Abstract

Abstract While low-frequency plasma fluctuations in the interplanetary space have been successfully described in the framework of classical turbulence, high-frequency fluctuations still represent a challenge for theoretical models. At these scales, kinetic plasma processes are at work, but although some of them have been identified in spacecraft measurements, their global effects on observable quantities are sometimes not fully understood.
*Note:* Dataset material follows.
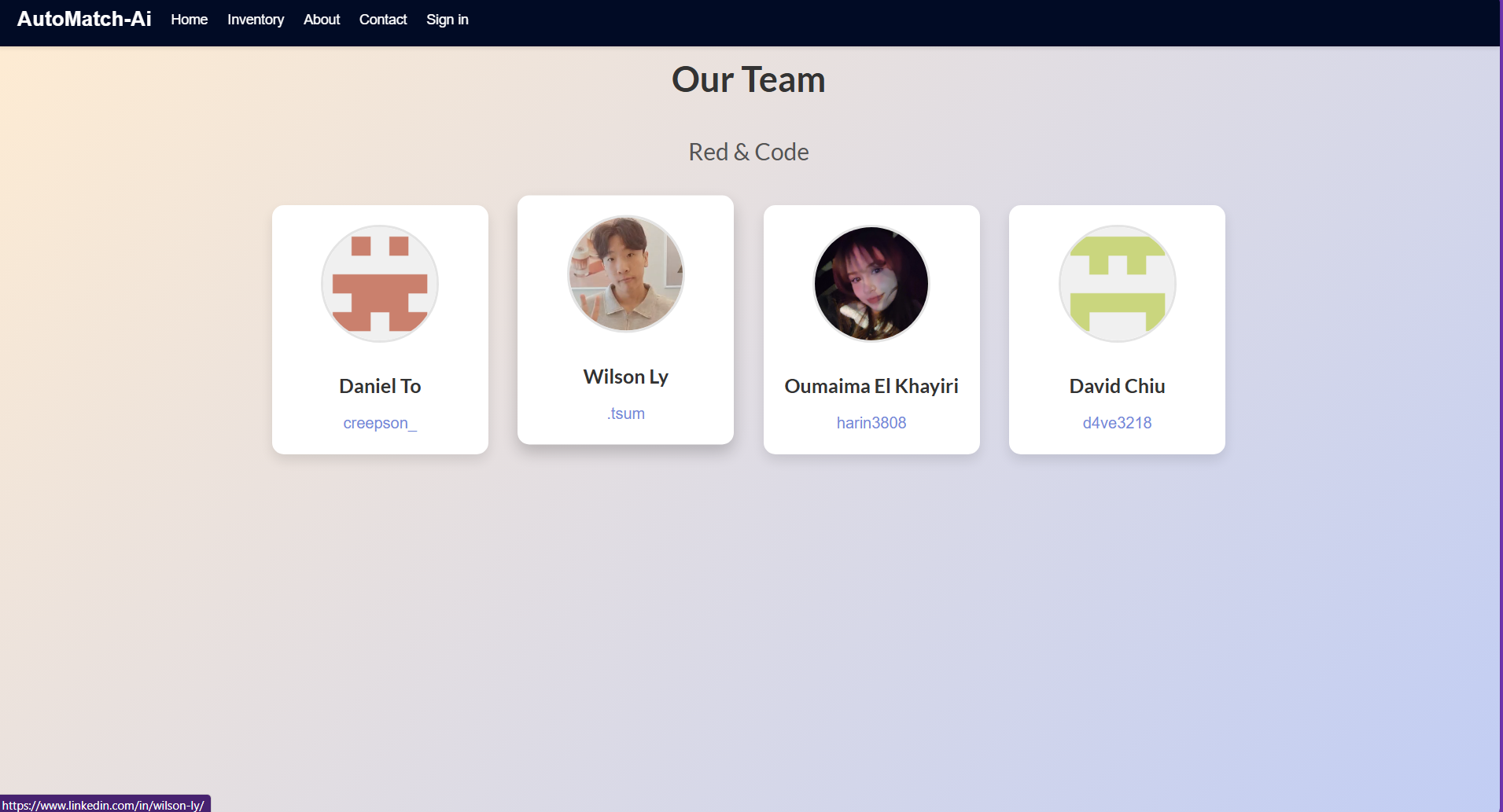This screenshot has height=812, width=1503.
Task: Click Wilson Ly's profile photo
Action: coord(626,274)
In this paper we present a new framework to the aim of describing the observed magnetic energy spectrum and directly identify in the data the presence of Landau damping as the main collisionless dissipative process in the solar wind.

Highlights

  • Nonlinear interactions and turbulence play a key role in determining the evolution of several astrophysical plasma systems (Coleman 1968; Scalo & Elmegreen 2004; Zhuravleva et al 2014; Cranmer et al 2015; Bruno & Carbone 2016)

  • Due to its proximity to the Earth, the Solar Wind, namely the collisionless plasma coming from the expanding solar corona which pervades the interplanetary space, represents a unique natural laboratory to study turbulence and all the microphysical plasma processes related to the transfer of energy from the turbulent electromagnetic field to the plasma particles (Goldstein et al 2015; Bruno & Carbone 2016; Chen 2016)

  • The random forcing is expressed as dW(t) = ξ(t)dt, which is a suitable physical choice for an interpretation of ξ(t) as real noise, possibly different from white noise, with finite correlation times (Gardiner 2009)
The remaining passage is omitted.